### WHAT TO DO
**A.** Print the passage from the discussion of Zizek starting with "Adam, not to" and going on through "you actually say.".
**B.** In the discussion of Zizek, what reason is given for the statement of the objection being compressed?
**C.** Translate this sentence from the discussion of Zizek into Spanish: "This is a completely normal thing to do, in philosophy."

The discussion of “faith” and “risk” in your comment is confused, in my opinion. Obviously I don’t mean “playing the odds” when I say risk. If you need to collapse Zizek into this reified category of “utilitarianism,” be my guest — I am not one to deny anyone their compulsive jouissance. Yet I think it’s fairly clear to most people reading this thread that your highly reified notions of ethical categories, of Kierkegaard, of Lenin and Stalin, etc., are not helping you to provide a compelling account of what Zizek is doing in On Belief.
You’re skipping dozens of necessary steps, because of the little shortcuts you keep in your back pocket. If your critique is that Zizek (a) doesn’t say what a textbook would say about Kierkegaard but (b) if we substitute that textbook definition in, we end up with a textbook definition of Stalinism — well, you’re probably right. It remains difficult for me to take such an argument seriously as a critique, however.
Thursday, September 20, 2007 at 8:07 pm
“No, for Zizek, Stalin is sure he has a direct line to “historical necessity.””
Adam, not to get all meta-rhetorical again, but I don’t think you are approaching the question in way that makes much sense. You are taking me as attempting to close down the question in a close-minded way. But what am I really doing. I am saying: ok, this Zizek stuff is pretty elliptical and if we sharpen it up - even to a moderate degree - we get stuff that certainly appears to be conspicuously nonsensical. Now YOU say: yes, but here’s what we need to do to make sense of it after all.
Except that’s NOT what you actually say.
What you actually do is dismiss my points, unconsidered, with a gesture, (falsely) accusing me of dismissing Zizek with a gesture. Whereas, in fact, I am done the only thing that seems to me serious: take an elliptical, gestural presentation by Zizek and sharpen it up, to see what it looks like. I say it looks bad. You say: it’s your fault for sharpening it up. But that’s an inappropriate come-back: if there is some other way of sharpening it up, which makes it look less bad, then YOU sharpen it up. But don’t complain about what I did either way, because I did you a favor either way. If I’m right, I’m right. If I’m wrong, I provoked you to say what is wrong with a perfectly straightforward way of reading Zizek, i.e. one that proceeds on the assumption that his Kierkegaardianism resembles the philosophy propounded by Kierkegaard, and that his Leninism bears a family resemblance to the philosophy of Lenin.
I’m not skipping any steps. I’m making an objection, and giving my reasons. This is a completely normal thing to do, in philosophy. (My statement of the objection is compressed of course. This is a comment box. So you ask me for clarification of the steps you think are being left out. And I provide clarification. Would you regard the following as a remotely serious response: in defending Zizek “You’re skipping dozens of necessary steps, because of the little shortcuts you keep in your back pocket.” Therefore, your defense of Zizek is fundamentally irresponsible. It merely gives lazy comfort to those who want to think well of Zizek, and don’t want to bother their heads about awkward criticisms. No. That would be a grossly irresponsible thing for me to fling in your face. It would flagrantly sidestep the actual substance of Zizek’s philosophy. How is it not irresponsible for you to fling this very thing in my face, then? It seems to me you are avoiding the issue of whether what Zizek says makes any sense.

### SUPPLIED INFORMATION
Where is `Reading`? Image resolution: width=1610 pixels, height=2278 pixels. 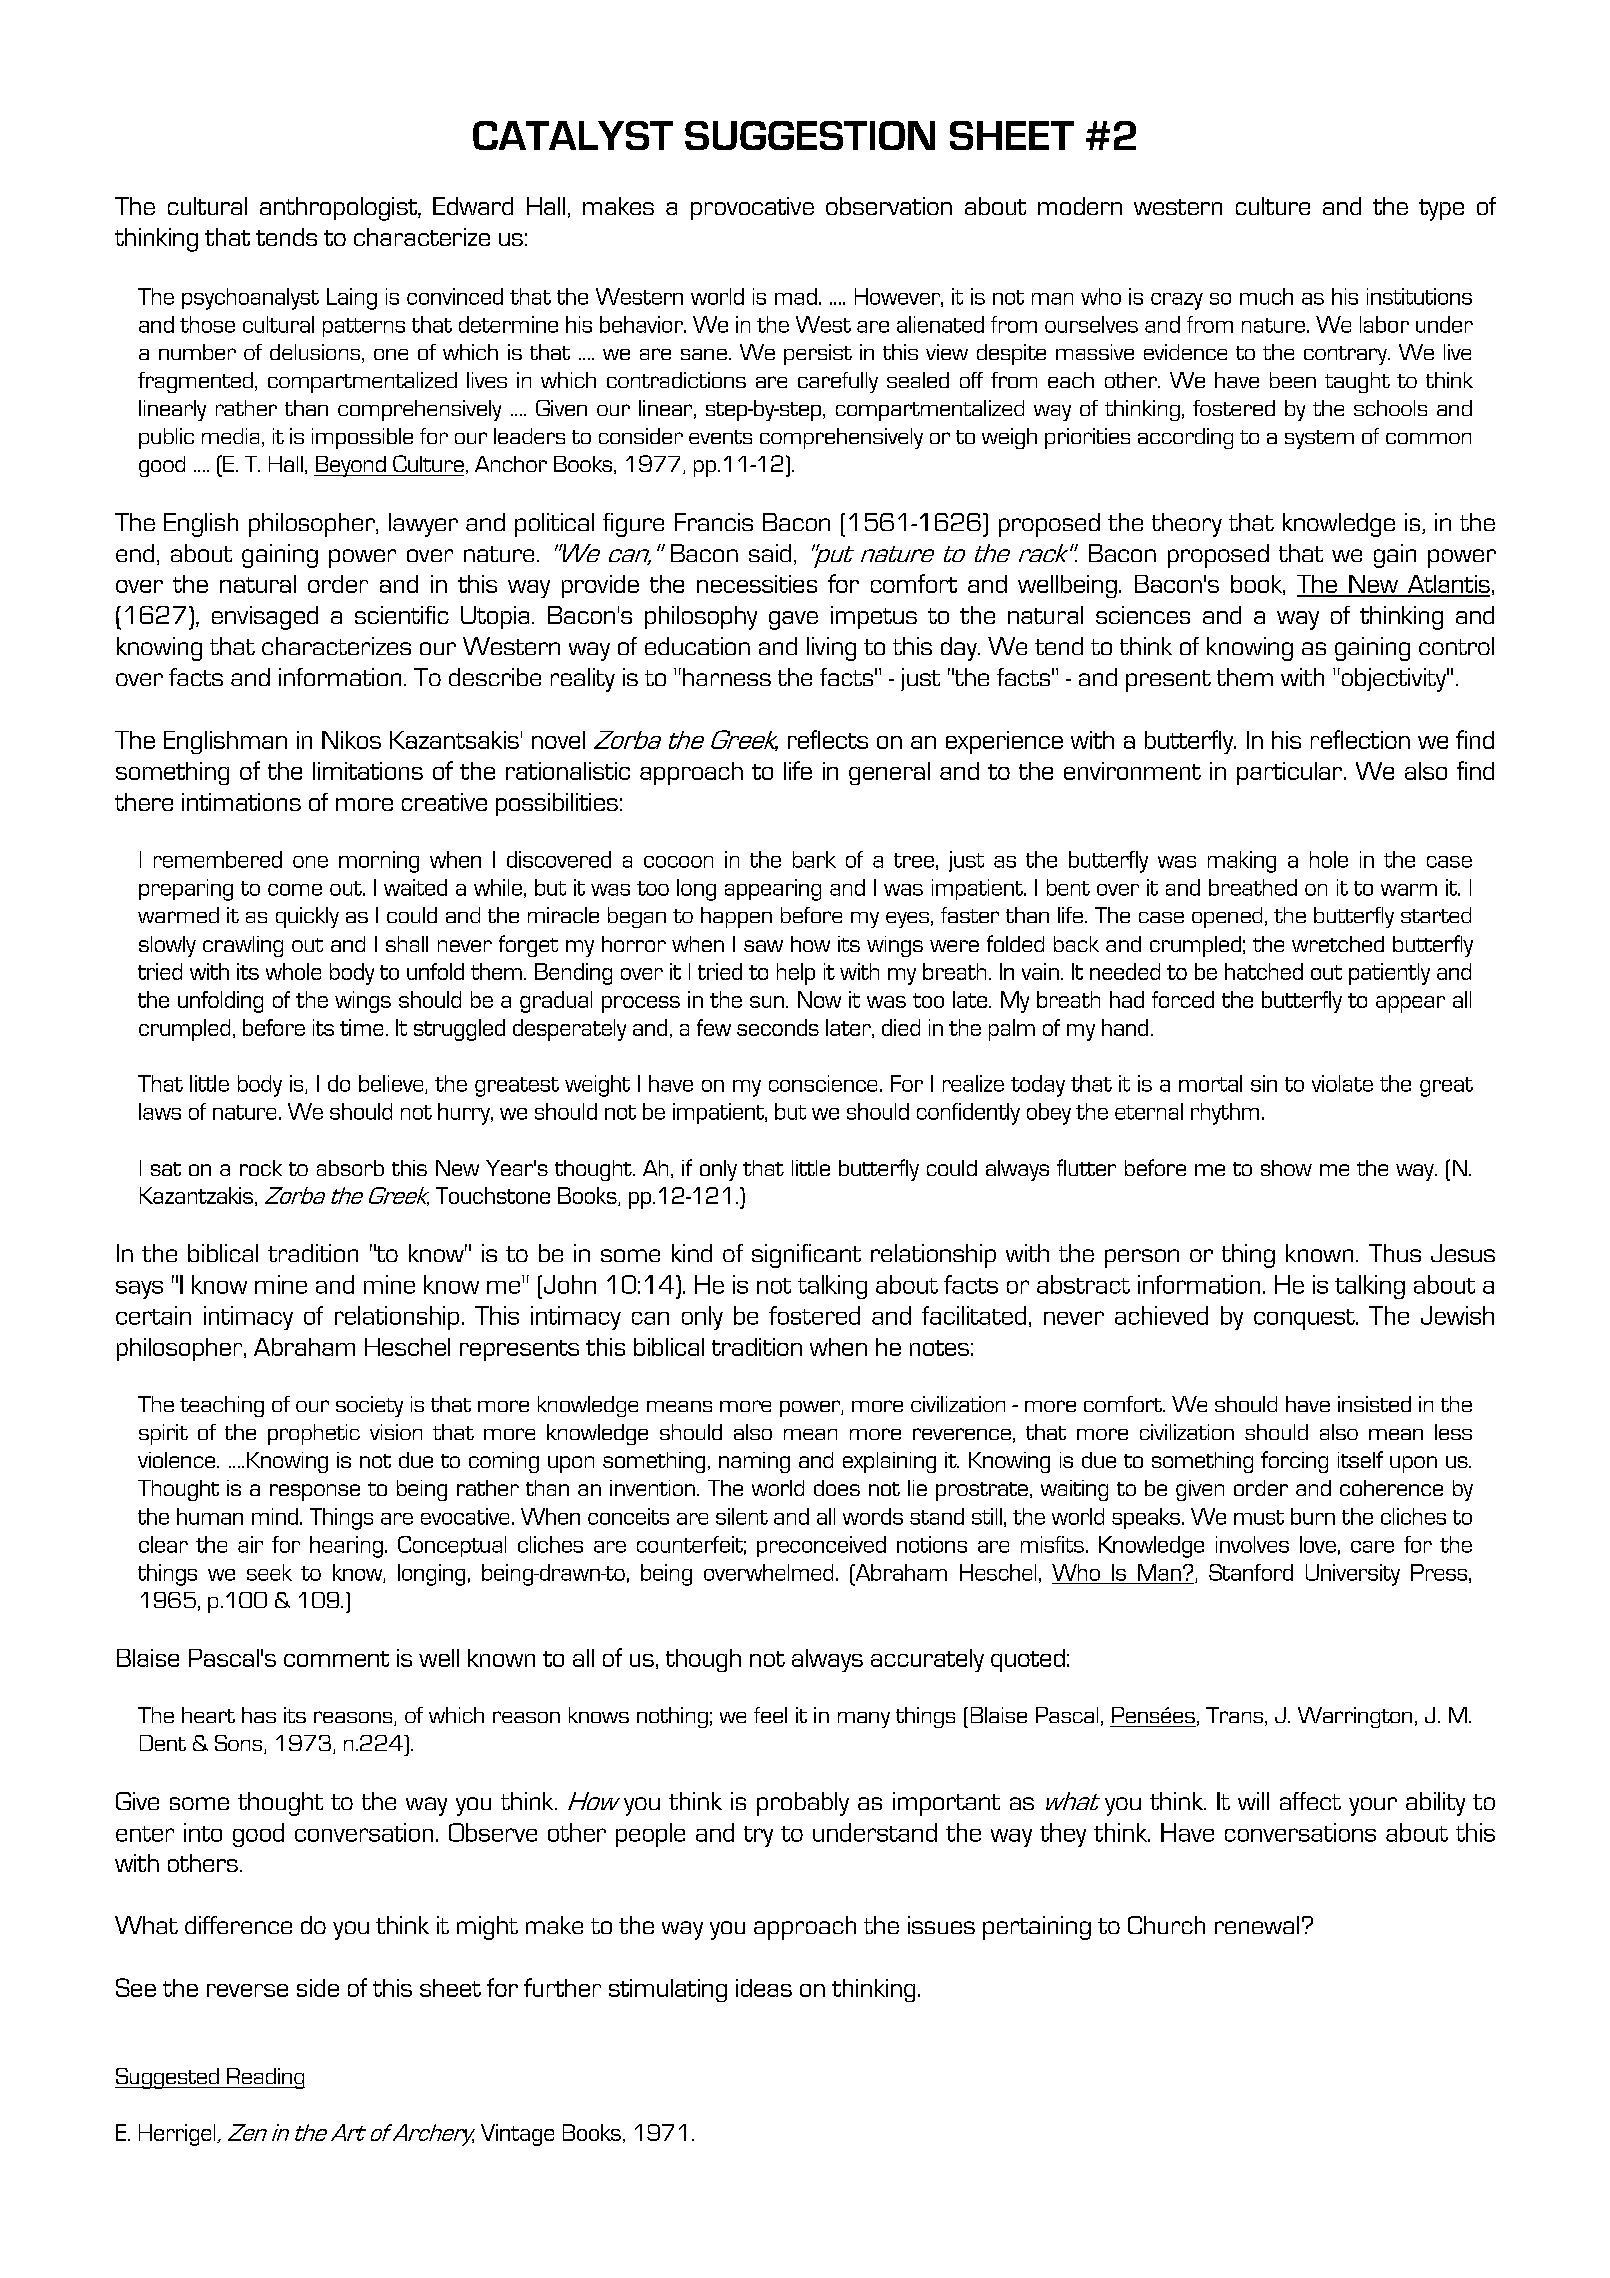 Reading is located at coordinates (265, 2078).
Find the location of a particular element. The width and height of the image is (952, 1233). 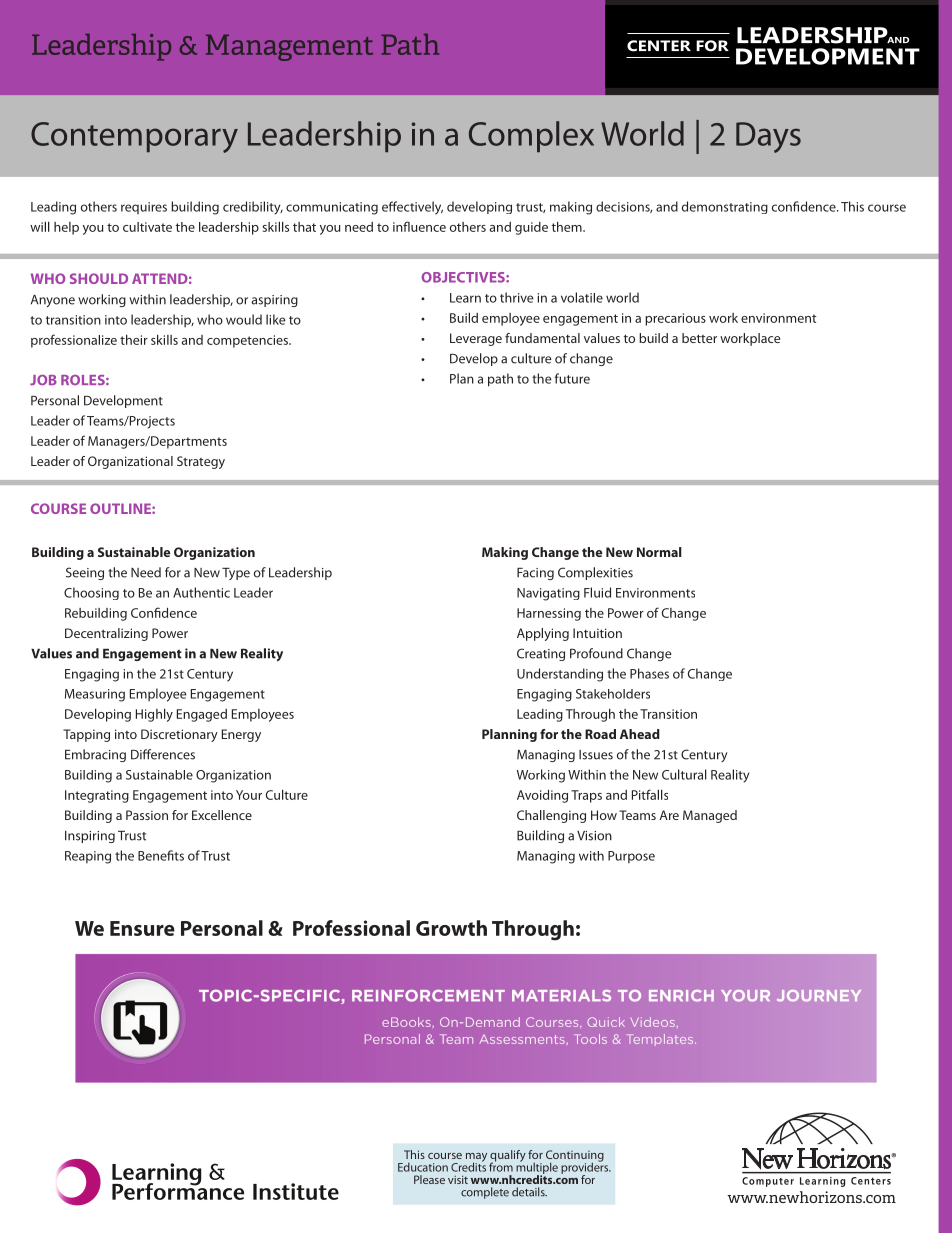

### PER-TASK OUTPUTS
**A.**
Adam, not to get all meta-rhetorical again, but I don’t think you are approaching the question in way that makes much sense. You are taking me as attempting to close down the question in a close-minded way. But what am I really doing. I am saying: ok, this Zizek stuff is pretty elliptical and if we sharpen it up - even to a moderate degree - we get stuff that certainly appears to be conspicuously nonsensical. Now YOU say: yes, but here’s what we need to do to make sense of it after all.
Except that’s NOT what you actually say.

**B.** It is a comment box.

**C.** Esto es algo completamente normal de hacer en filosofía.